# [Action item]
Exactly as written, output each of the entries below.

# [Records for the task]
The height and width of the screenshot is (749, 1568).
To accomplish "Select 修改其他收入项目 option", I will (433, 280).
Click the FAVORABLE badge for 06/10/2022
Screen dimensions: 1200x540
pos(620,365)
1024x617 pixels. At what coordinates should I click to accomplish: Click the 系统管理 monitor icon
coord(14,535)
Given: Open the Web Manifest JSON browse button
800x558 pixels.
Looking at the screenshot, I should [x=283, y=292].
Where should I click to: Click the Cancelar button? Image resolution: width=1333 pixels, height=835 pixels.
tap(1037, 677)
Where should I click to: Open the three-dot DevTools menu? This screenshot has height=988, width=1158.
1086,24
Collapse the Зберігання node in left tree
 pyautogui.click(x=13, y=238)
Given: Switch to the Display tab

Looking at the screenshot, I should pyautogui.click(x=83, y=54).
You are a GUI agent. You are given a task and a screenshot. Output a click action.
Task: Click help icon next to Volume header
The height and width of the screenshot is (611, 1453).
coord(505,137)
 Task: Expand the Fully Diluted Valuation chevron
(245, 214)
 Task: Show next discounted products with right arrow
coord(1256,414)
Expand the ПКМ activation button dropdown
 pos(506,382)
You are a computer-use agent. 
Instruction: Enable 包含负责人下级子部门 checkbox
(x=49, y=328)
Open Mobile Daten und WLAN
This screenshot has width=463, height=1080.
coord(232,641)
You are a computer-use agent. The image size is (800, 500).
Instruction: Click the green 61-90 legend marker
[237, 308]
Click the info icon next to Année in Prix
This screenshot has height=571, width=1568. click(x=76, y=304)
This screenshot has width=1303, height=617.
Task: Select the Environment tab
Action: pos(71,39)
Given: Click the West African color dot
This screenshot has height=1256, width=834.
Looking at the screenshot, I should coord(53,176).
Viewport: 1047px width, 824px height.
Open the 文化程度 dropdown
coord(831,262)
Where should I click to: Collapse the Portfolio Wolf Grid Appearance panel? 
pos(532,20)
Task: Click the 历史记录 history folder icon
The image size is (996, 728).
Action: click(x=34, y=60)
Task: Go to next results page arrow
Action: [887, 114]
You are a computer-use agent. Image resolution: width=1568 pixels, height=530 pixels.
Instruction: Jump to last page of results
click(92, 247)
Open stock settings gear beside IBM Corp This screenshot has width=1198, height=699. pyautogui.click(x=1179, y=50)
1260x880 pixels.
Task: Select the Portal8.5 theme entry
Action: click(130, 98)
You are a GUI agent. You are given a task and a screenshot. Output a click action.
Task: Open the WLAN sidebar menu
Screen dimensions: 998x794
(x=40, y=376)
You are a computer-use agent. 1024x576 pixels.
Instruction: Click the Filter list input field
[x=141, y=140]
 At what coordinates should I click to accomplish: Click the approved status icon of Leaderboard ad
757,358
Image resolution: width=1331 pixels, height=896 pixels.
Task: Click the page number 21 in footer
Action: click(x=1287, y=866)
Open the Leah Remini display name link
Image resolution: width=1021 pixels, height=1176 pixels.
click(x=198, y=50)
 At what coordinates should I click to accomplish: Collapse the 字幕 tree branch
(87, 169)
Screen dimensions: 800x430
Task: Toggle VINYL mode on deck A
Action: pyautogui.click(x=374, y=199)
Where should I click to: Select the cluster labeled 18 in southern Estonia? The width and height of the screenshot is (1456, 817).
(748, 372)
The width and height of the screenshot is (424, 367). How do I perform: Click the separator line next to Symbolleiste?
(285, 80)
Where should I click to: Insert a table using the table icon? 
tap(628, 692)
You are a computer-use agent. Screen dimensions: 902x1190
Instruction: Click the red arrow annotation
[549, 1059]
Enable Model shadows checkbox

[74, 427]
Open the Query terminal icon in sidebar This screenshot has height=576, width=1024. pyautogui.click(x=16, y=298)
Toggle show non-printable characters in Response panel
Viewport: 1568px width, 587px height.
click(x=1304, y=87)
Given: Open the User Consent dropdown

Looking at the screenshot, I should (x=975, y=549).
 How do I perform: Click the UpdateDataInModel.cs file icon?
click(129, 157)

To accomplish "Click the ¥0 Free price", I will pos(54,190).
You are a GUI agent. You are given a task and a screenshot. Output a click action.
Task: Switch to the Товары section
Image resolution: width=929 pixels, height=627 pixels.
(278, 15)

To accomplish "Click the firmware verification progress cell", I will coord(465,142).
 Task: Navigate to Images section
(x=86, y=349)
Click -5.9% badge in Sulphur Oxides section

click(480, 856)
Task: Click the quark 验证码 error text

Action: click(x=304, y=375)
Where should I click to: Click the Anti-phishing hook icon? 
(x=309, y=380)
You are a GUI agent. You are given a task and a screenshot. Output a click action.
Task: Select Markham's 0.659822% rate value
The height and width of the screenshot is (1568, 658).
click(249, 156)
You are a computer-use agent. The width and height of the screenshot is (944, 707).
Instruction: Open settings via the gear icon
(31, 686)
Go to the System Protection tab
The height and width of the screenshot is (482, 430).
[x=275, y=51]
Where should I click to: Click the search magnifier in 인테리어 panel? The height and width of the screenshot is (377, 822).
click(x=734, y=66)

# [Expected output]
The height and width of the screenshot is (749, 1568).
To accomplish "Select 修改其他收入项目 option", I will (433, 280).
Click the FAVORABLE badge for 06/10/2022
Screen dimensions: 1200x540
pos(620,365)
1024x617 pixels. At what coordinates should I click to accomplish: Click the 系统管理 monitor icon
coord(14,535)
Given: Open the Web Manifest JSON browse button
800x558 pixels.
Looking at the screenshot, I should [x=283, y=292].
Where should I click to: Click the Cancelar button? Image resolution: width=1333 pixels, height=835 pixels.
tap(1037, 677)
Where should I click to: Open the three-dot DevTools menu? This screenshot has height=988, width=1158.
1086,24
Collapse the Зберігання node in left tree
 pyautogui.click(x=13, y=238)
Given: Switch to the Display tab

Looking at the screenshot, I should pyautogui.click(x=83, y=54).
You are a GUI agent. You are given a task and a screenshot. Output a click action.
Task: Click help icon next to Volume header
The height and width of the screenshot is (611, 1453).
coord(505,137)
 Task: Expand the Fully Diluted Valuation chevron
(245, 214)
 Task: Show next discounted products with right arrow
coord(1256,414)
Expand the ПКМ activation button dropdown
 pos(506,382)
You are a computer-use agent. 
Instruction: Enable 包含负责人下级子部门 checkbox
(x=49, y=328)
Open Mobile Daten und WLAN
This screenshot has width=463, height=1080.
coord(232,641)
You are a computer-use agent. The image size is (800, 500).
Instruction: Click the green 61-90 legend marker
[237, 308]
Click the info icon next to Année in Prix
This screenshot has height=571, width=1568. click(x=76, y=304)
This screenshot has width=1303, height=617.
Task: Select the Environment tab
Action: pos(71,39)
Given: Click the West African color dot
This screenshot has height=1256, width=834.
Looking at the screenshot, I should coord(53,176).
Viewport: 1047px width, 824px height.
Open the 文化程度 dropdown
coord(831,262)
Where should I click to: Collapse the Portfolio Wolf Grid Appearance panel? 
pos(532,20)
Task: Click the 历史记录 history folder icon
The image size is (996, 728).
Action: click(x=34, y=60)
Task: Go to next results page arrow
Action: [887, 114]
You are a computer-use agent. Image resolution: width=1568 pixels, height=530 pixels.
Instruction: Jump to last page of results
click(92, 247)
Open stock settings gear beside IBM Corp This screenshot has width=1198, height=699. pyautogui.click(x=1179, y=50)
1260x880 pixels.
Task: Select the Portal8.5 theme entry
Action: click(130, 98)
You are a GUI agent. You are given a task and a screenshot. Output a click action.
Task: Open the WLAN sidebar menu
Screen dimensions: 998x794
(x=40, y=376)
You are a computer-use agent. 1024x576 pixels.
Instruction: Click the Filter list input field
[x=141, y=140]
 At what coordinates should I click to accomplish: Click the approved status icon of Leaderboard ad
757,358
Image resolution: width=1331 pixels, height=896 pixels.
Task: Click the page number 21 in footer
Action: click(x=1287, y=866)
Open the Leah Remini display name link
Image resolution: width=1021 pixels, height=1176 pixels.
click(x=198, y=50)
 At what coordinates should I click to accomplish: Collapse the 字幕 tree branch
(87, 169)
Screen dimensions: 800x430
Task: Toggle VINYL mode on deck A
Action: pyautogui.click(x=374, y=199)
Where should I click to: Select the cluster labeled 18 in southern Estonia? The width and height of the screenshot is (1456, 817).
(748, 372)
The width and height of the screenshot is (424, 367). How do I perform: Click the separator line next to Symbolleiste?
(285, 80)
Where should I click to: Insert a table using the table icon? 
tap(628, 692)
You are a computer-use agent. Screen dimensions: 902x1190
Instruction: Click the red arrow annotation
[549, 1059]
Enable Model shadows checkbox

[74, 427]
Open the Query terminal icon in sidebar This screenshot has height=576, width=1024. pyautogui.click(x=16, y=298)
Toggle show non-printable characters in Response panel
Viewport: 1568px width, 587px height.
click(x=1304, y=87)
Given: Open the User Consent dropdown

Looking at the screenshot, I should (x=975, y=549).
 How do I perform: Click the UpdateDataInModel.cs file icon?
click(129, 157)

To accomplish "Click the ¥0 Free price", I will pos(54,190).
You are a GUI agent. You are given a task and a screenshot. Output a click action.
Task: Switch to the Товары section
Image resolution: width=929 pixels, height=627 pixels.
(278, 15)

To accomplish "Click the firmware verification progress cell", I will coord(465,142).
 Task: Navigate to Images section
(x=86, y=349)
Click -5.9% badge in Sulphur Oxides section

click(480, 856)
Task: Click the quark 验证码 error text

Action: click(x=304, y=375)
Where should I click to: Click the Anti-phishing hook icon? 
(x=309, y=380)
You are a GUI agent. You are given a task and a screenshot. Output a click action.
Task: Select Markham's 0.659822% rate value
The height and width of the screenshot is (1568, 658).
click(249, 156)
You are a computer-use agent. The width and height of the screenshot is (944, 707).
Instruction: Open settings via the gear icon
(31, 686)
Go to the System Protection tab
The height and width of the screenshot is (482, 430).
[x=275, y=51]
Where should I click to: Click the search magnifier in 인테리어 panel? The height and width of the screenshot is (377, 822).
click(x=734, y=66)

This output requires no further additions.